Miles Daisher turned the extreme sport of skydiving on its head after deciding to jump out of a plane in equipment normally used only in water. Mr Daisher then swoops in at 50mph and lands on the water in spectacular fashion. His antics are showcased in a new 3D film on skydiving, BASE jumping, wingsuit flying and Skyaking.

The 40-year-old, from Twin Falls, Idaho, decided to put a twist into has favourite pastime when looking for new ideas to take it even more extreme. These pictures 13,000 feet Above Ground Level (AGL) over beautiful Lake Tahoe show his efforts. "It took us nearly a year before we could get our wish to come true as no-one was really looking to throw a kayak out of an aeroplane. To begin with we did it off a 600ft bridge on a static line, and landed in Feather River, California. A year later I got permission to jump out of an aeroplane and so since that time I have jumped out of four different aircraft, including a helicopter. We have taken it all over the world from Mexico to Abu Dhabi and I have been Skyaking for nearly eight years now."

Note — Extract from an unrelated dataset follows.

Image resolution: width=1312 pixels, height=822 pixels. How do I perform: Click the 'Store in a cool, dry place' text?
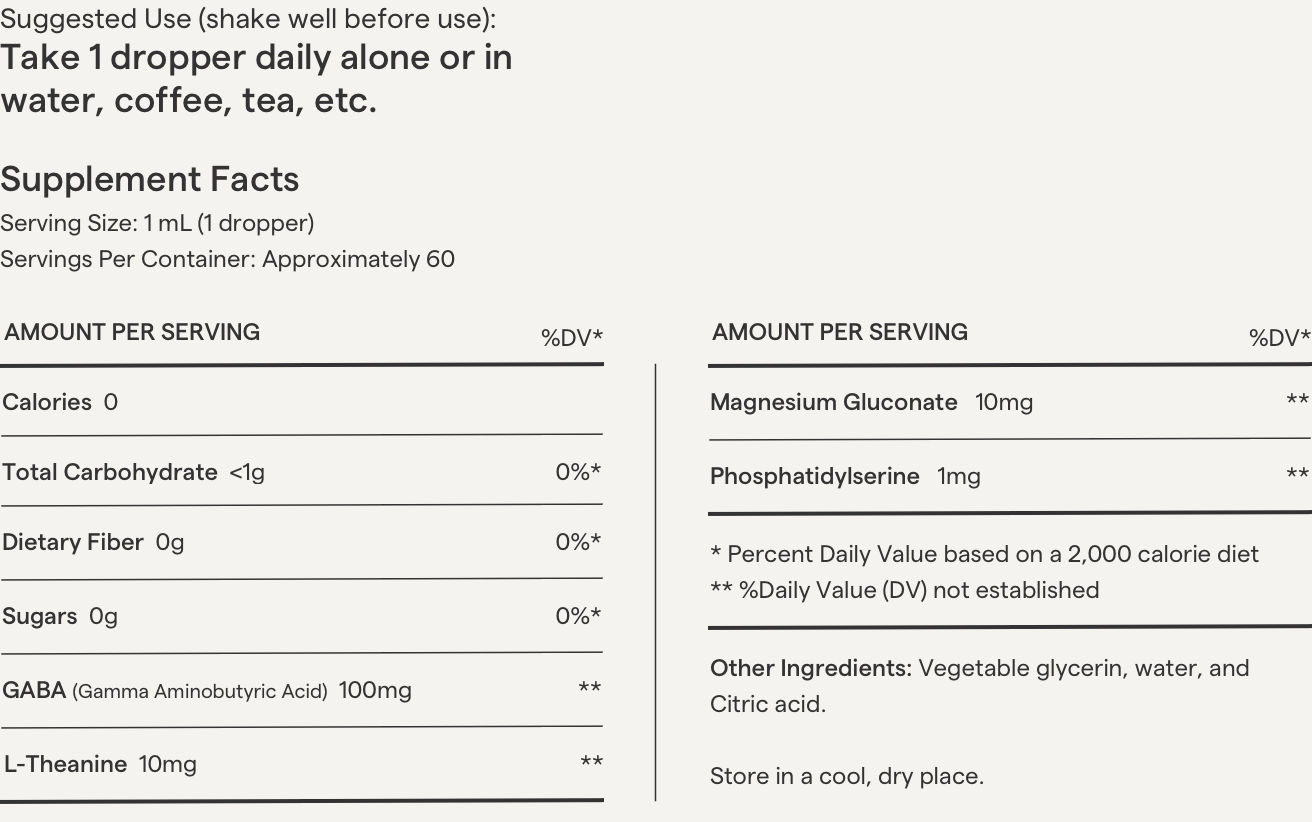847,776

Over the years the father-of-two and his team have slowly perfected the art of Skyaking. "There are a lot of things that can go wrong in skyaking and so you have to be prepared, in skyaking I usually put the chute quite high. With skydives I will pull at 2,000 ft above the ground whereas with skyaking I will pull at 5,000 ft above the ground incase anything starts to go a little crazy. That way I have a time to sort things out, get out of the boat and then pull the chute for the kayak."

He has noted some strong differences in regular skydiving. "The rate at which you fall is a lot different," he said. "Instead of falling flat on your belly you are sitting up right in an L position. I liken it to sitting on a space hopper, balancing front to back and side to side. It does take some decent balance skills. And because the boat has such a big surface area your fall rate is a lot slower. If you are lying on your belly, a normal sized humour will fall at 120 mph. If you go into a stand up or a head down then you can build the speed up to 160-180 mph. But with this boat, that has so much surface area and weighs 35 lbs, meaning that I fall at only 98 mph.

The reduced rate of Mr Daisher's descent through the clouds means that cameramen wishing to film him need to wear special wingsuits to increase drag and reduce their own fall rate. Wingsuits are specially adapted bodywear for skydivers and BASE jumpers. Flaps of material running across the gaps between arms and legs increase drag for jumpers and allow them to glide like a flying squirrel.

Mr Daisher has completed more BASE jumps than anyone in the world with 2,570 and has completed a whopping 3,000 skydives since he quit his job and took up the sport in 1995.